Conch salad is diced up conch, the smaller ones are much more tender than the large ones, and then you add chopped vegetables, the standard mix seems to be onion, tomato, green and or red pepper, and maybe a bit of garlic. You drench this mixture in lime juice, sprinkle it heavily with garlic salt, and voila, you have conch salad. Pretty tasty, and pretty easy to make.

I went on walk about with Spook yesterday, and we went down on the beach and collected a ton of shells. After lunch, where we had conch fritters at a sea side restaurant (to call it a shack would demean it, but, it was a very small restaurant in a very small building) and while David, Matt, Larry, and Roberta talked at the table, Peg and I went looking for shells and sea glass. Many treasures to be found, the beaches here are littered with shells.

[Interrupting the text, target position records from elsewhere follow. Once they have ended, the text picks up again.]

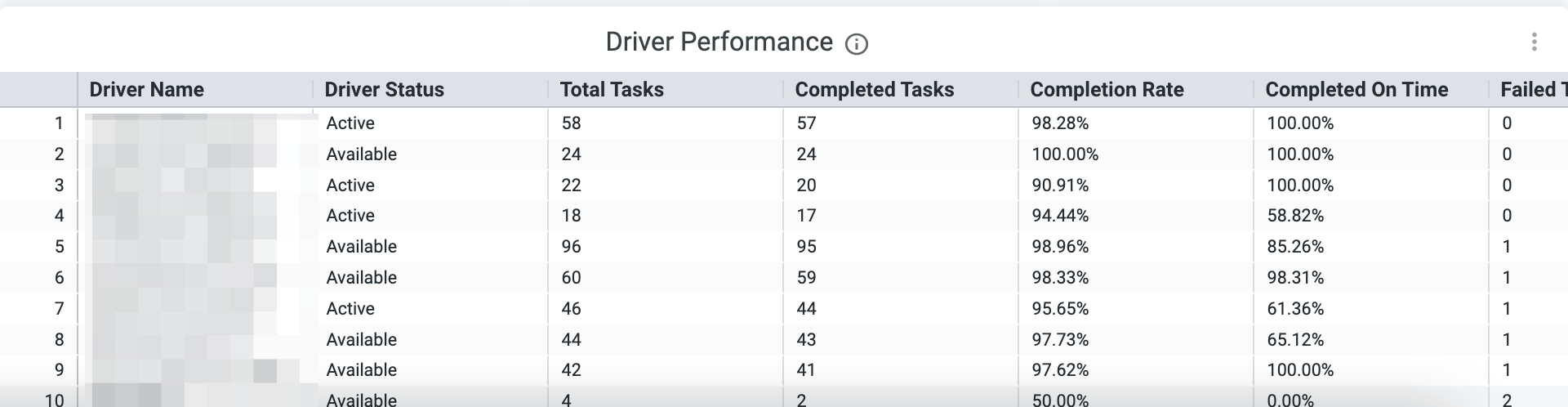Sort by the Completion Rate column header

pyautogui.click(x=1107, y=90)
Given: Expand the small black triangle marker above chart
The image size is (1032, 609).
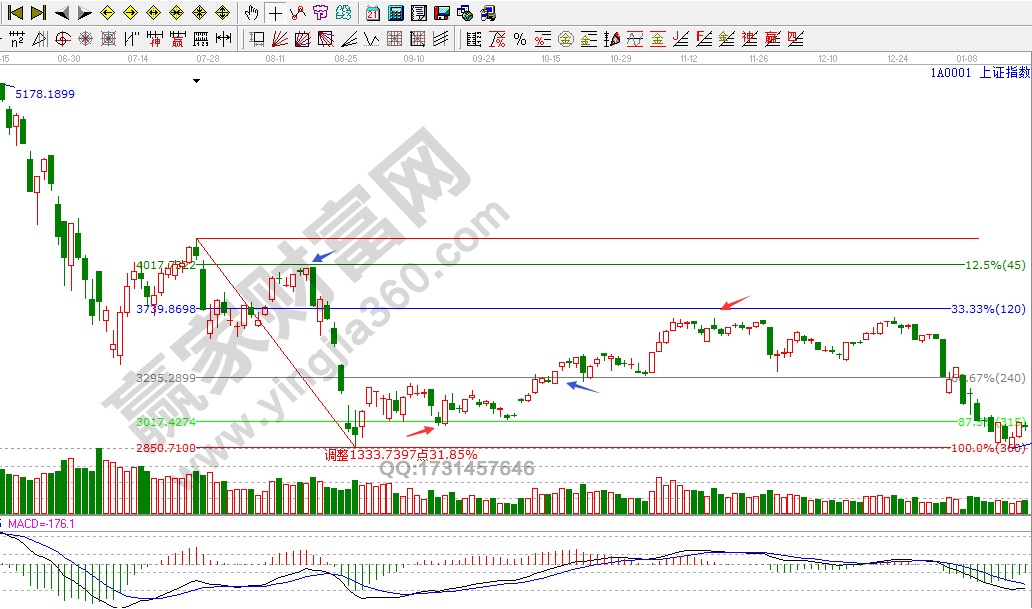Looking at the screenshot, I should coord(196,82).
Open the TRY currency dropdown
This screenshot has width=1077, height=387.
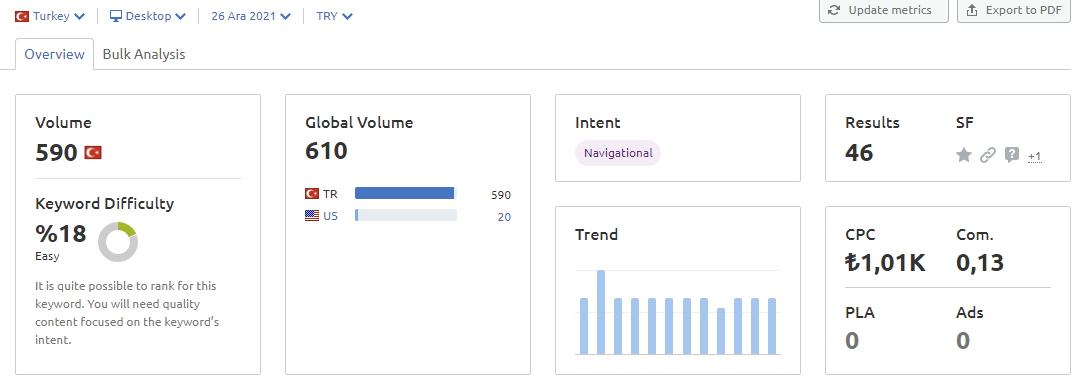(335, 16)
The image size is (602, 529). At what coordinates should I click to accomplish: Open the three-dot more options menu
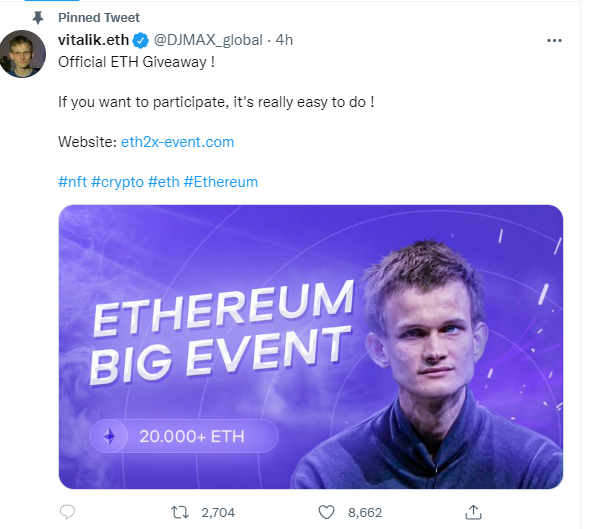pyautogui.click(x=554, y=40)
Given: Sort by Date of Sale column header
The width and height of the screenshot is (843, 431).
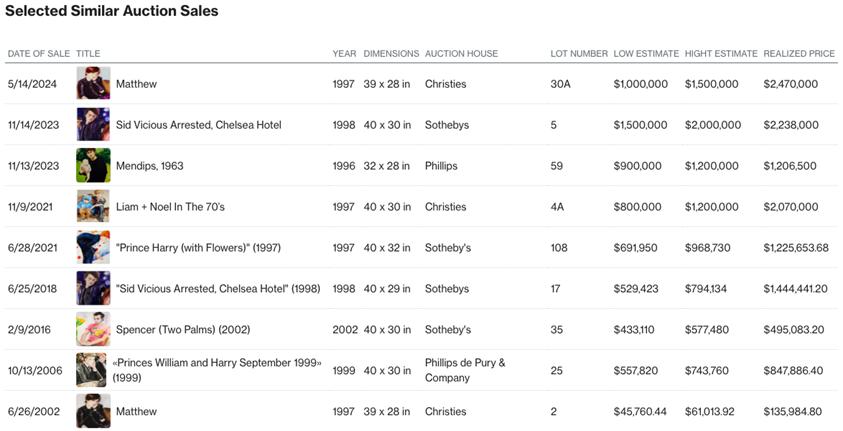Looking at the screenshot, I should (x=38, y=54).
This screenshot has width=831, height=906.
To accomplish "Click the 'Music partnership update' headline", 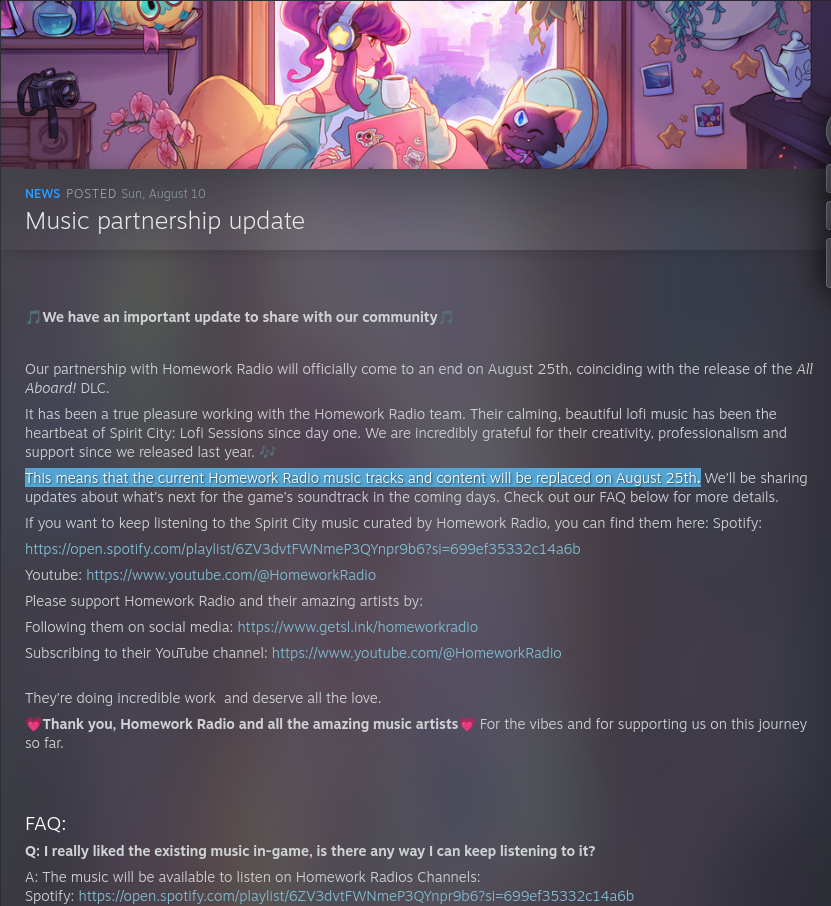I will 165,221.
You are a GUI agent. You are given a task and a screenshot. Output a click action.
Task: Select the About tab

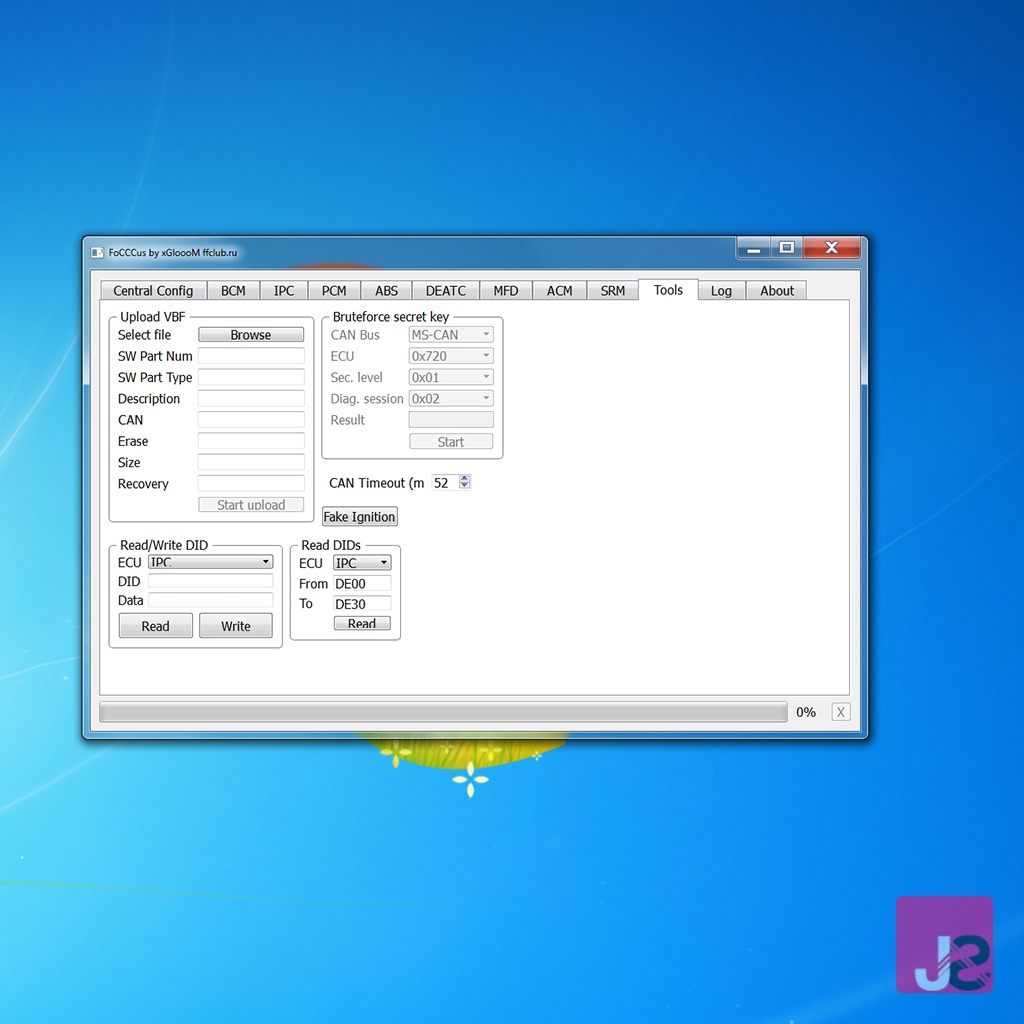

Today I helped John with his alternator belt, he has a situation where his old belt was worn, and the replacement belt he was given was a bit too long, but he made a minor alteration to the set up, and it seemed to work well with the new belt. Matt has had an on going problem with his charging system, so I went through the entire DC electrical system, and got his issues worked out. He is now charging properly, and not constantly discharging and running his batteries dead.

We are planning to go over to south Bimini today and see what is there, and maybe check out a place here that belongs to a friend of Peg and David. It is a huge private compound that is reported to be very well landscaped with a great view of the ocean, and its own private lagoon.

Tonight we are going out and probably eat some local fish, and more conch as well. From the weather forecast it looks like I will not get a good wind out of here until Saturday evening, so it seems like I am going to be "stuck" here for another week. I am starting to feel the pressure to get going, but, if you have to be stuck somewhere, I suppose there are many places that are worse than this little slice of island paradise.